The Federal Government has moved further towards the implementation of a last resort compensation scheme for the financial services industry on the back of the Carnell report into banking practices.
The implementation of a last resort compensation scheme is regarded as having implications professional indemnity insurance regime applying to financial planners.
Faced with a number of adverse findings within the report, the Minister for Revenue and Financial Services, Kelly O'Dwyer has escalated the processes around a last resort compensation scheme by empowering the Ramsay Committee Review of external dispute resolution (EDR) arrangements to formally examine the issue and make recommendations.
The implementation of a last resort compensation scheme has been strongly pursued by the Financial Ombudsman Service (FOS) but resisted by some element of the industry who have been concerned about funding for such a regime.
In a formal response to the Carnell report, O'Dwyer said she had "strengthened the Ramsay Review terms of reference to allow the expert panel to make recommendations, rather than observations, on the merits and potential design of a last resort compensation scheme, and to consider the merits and issues involved in providing access to redress for past disputes".
"The panel will consult with stakeholders and will produce an additional report, with recommendations on a possible compensation scheme, by the end of June this year," she said.

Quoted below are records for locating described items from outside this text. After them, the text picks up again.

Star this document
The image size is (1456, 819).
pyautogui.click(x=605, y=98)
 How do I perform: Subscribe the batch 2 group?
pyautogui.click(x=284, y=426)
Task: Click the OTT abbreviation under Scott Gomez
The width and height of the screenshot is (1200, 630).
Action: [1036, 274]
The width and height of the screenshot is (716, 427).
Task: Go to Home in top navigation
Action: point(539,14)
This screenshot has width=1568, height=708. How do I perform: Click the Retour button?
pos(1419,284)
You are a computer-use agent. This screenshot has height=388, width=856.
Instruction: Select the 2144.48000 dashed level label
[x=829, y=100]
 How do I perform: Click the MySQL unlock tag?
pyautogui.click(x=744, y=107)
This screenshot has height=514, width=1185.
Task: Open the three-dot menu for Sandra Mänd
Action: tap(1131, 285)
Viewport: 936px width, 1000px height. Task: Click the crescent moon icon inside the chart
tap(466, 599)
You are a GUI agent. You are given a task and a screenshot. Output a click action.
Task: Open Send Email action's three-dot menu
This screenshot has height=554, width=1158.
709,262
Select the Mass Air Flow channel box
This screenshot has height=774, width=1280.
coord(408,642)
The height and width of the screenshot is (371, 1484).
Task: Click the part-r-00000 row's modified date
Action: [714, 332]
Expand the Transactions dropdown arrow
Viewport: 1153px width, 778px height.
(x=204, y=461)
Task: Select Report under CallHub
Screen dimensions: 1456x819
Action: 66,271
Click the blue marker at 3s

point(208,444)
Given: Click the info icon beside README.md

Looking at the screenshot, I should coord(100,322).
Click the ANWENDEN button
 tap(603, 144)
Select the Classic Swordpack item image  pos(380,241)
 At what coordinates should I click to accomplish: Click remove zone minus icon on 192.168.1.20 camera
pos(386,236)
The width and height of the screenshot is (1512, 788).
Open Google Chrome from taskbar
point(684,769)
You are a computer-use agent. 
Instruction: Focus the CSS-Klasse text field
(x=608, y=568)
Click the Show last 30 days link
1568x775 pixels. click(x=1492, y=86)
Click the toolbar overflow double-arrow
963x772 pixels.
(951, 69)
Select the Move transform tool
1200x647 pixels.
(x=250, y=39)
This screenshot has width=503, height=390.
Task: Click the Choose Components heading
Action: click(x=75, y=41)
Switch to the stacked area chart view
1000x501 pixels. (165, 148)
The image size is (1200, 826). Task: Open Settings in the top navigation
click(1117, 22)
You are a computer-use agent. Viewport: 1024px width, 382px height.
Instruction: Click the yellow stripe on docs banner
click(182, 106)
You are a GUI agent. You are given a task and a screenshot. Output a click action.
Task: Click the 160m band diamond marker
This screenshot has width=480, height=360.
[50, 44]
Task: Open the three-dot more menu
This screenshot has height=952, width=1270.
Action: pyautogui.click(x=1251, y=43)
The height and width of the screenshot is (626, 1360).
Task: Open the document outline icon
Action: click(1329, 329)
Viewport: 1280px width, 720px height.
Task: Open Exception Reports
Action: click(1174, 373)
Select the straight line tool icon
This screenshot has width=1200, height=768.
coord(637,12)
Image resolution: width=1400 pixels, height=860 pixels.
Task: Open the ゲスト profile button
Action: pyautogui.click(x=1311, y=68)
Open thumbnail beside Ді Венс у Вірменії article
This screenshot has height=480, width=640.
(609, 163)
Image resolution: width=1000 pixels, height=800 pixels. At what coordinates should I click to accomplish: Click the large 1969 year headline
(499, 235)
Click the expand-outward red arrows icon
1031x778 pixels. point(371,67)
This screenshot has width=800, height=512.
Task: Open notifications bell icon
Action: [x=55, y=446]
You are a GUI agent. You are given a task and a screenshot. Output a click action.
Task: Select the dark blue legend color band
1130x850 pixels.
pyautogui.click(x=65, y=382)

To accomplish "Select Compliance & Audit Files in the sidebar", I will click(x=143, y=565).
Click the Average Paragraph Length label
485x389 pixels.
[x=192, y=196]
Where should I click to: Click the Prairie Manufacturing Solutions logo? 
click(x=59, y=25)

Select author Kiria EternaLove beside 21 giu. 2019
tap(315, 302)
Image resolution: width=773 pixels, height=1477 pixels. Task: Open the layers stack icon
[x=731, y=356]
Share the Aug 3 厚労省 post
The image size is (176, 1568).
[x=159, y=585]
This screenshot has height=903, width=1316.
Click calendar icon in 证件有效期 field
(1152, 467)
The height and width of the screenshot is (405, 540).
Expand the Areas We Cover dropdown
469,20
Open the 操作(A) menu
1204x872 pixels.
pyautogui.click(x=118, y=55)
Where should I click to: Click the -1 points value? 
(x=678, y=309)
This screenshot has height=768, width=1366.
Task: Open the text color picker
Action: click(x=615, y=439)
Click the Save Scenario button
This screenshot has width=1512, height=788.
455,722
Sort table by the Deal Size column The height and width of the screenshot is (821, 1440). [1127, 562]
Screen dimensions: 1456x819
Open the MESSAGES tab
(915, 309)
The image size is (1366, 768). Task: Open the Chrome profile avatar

O'Dwyer also signalled the Government's continued pursuit of a "one stop shop" EDR regime, notwithstanding load demands from the superannuation industry for the retention of the superannuation complaints tribunal (SCT).
"The Government has committed to putting in place a one-stop-shop for consumer complaints that will provide speedy access to justice, have the power to make binding determinations and to provide compensation," she said.